Chapter 3 (tokenizer + dataset).

Why Start Here?

This model pins down the task clearly before introducing any complexity. The task is: given a sequence of tokens so far, predict what comes next. The bigram model does this in the simplest way imaginable. It counts how often each pair of consecutive characters appears, and uses those counts as probabilities.

Code

// --- BigramModel.cs ---

using System.Text;

namespace MicroGPT;

public class BigramModel
{
    private readonly double[,] _nextTokenProbs;
    private readonly Tokenizer _tokenizer;

    public BigramModel(List<string> docs, Tokenizer tokenizer)
    {
        _tokenizer = tokenizer;
        int vocabSize = tokenizer.VocabSize;

        // Count transitions: counts[i,j] = how often token j follows token i
        int[,] counts = new int[vocabSize, vocabSize];

        foreach (string doc in docs)
        {
            List<int> tokens = Tokenize(doc);
            for (int i = 0; i < tokens.Count - 1; i++)
            {
                counts[tokens[i], tokens[i + 1]]++;
            }
        }

        // Convert counts to probabilities
        _nextTokenProbs = new double[vocabSize, vocabSize];
        for (int i = 0; i < vocabSize; i++)
        {
            double rowSum = 0.0;
            for (int j = 0; j < vocabSize; j++)
            {
                rowSum += counts[i, j];
            }

            if (rowSum > 0)
            {
                for (int j = 0; j < vocabSize; j++)
                {
                    _nextTokenProbs[i, j] = counts[i, j] / rowSum;
                }
            }
        }
    }

    public string GenerateName(Random random, int maxLength = 20)
    {
        int token = _tokenizer.Bos;
        var name = new StringBuilder();
        for (int step = 0; step < maxLength; step++)
        {
            double r = random.NextDouble();
            double cumulative = 0;
            int next = _tokenizer.VocabSize - 1;
            for (int j = 0; j < _tokenizer.VocabSize; j++)
            {
                cumulative += _nextTokenProbs[token, j];
                if (r <= cumulative)
                {
                    next = j;
                    break;
                }
            }
            if (next == _tokenizer.Bos)
            {
                break;
            }

            name.Append(_tokenizer.Decode(next));
            token = next;
        }
        return name.ToString();
    }

    public void PrintSamples(int count, Random random)
    {
        Console.WriteLine("\n--- bigram samples ---");
        for (int s = 0; s < count; s++)
        {
            Console.WriteLine($"sample {s + 1, 2}: {GenerateName(random)}");
        }
    }

    /// <summary>
    /// Computes the average negative log probability across all documents.

_____

▶ Short task A: In the bigram model text above, rewrite the paragraph beginning "This model pins down the task clearly" as a short list that keeps its main facts.
▶ Short task B: Repeat the part of the bigram model text above that opens with the words containing "using System.Text;" and closes with "docs, Tokenizer tokenizer)", replacing "docs" with "documents".

▶ Dataset extract:
_____

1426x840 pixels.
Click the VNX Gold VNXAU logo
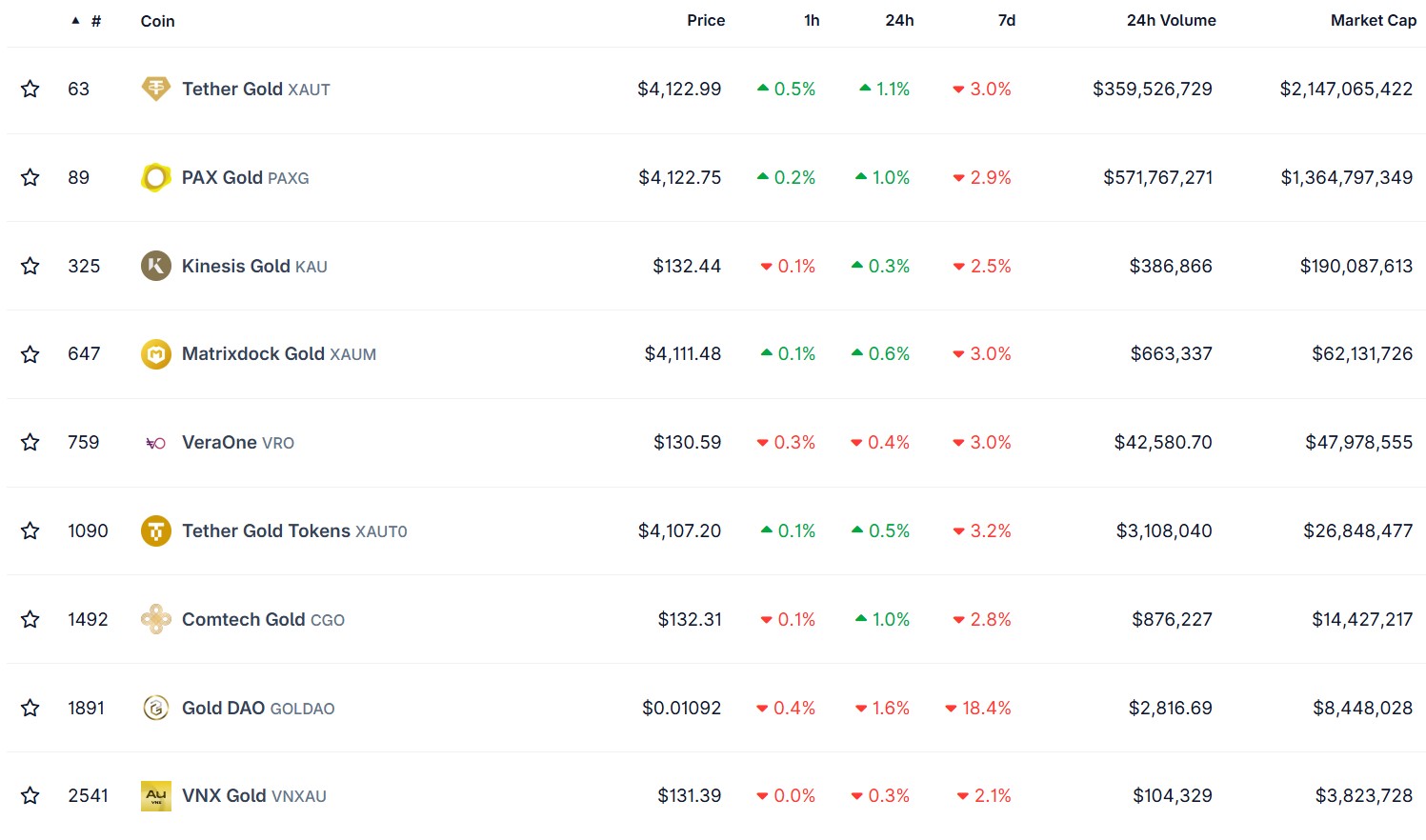point(155,795)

_____

▶ Correct output A:
- The model defines the task clearly before adding any complexity.
- The task: given the tokens so far, predict the next one.
- The bigram model does this in the simplest possible way.
- It counts how often each pair of consecutive characters appears.
- It uses those counts as probabilities.

▶ Correct output B:
using System.Text;

namespace MicroGPT;

public class BigramModel
{
    private readonly double[,] _nextTokenProbs;
    private readonly Tokenizer _tokenizer;

    public BigramModel(List<string> documents, Tokenizer tokenizer)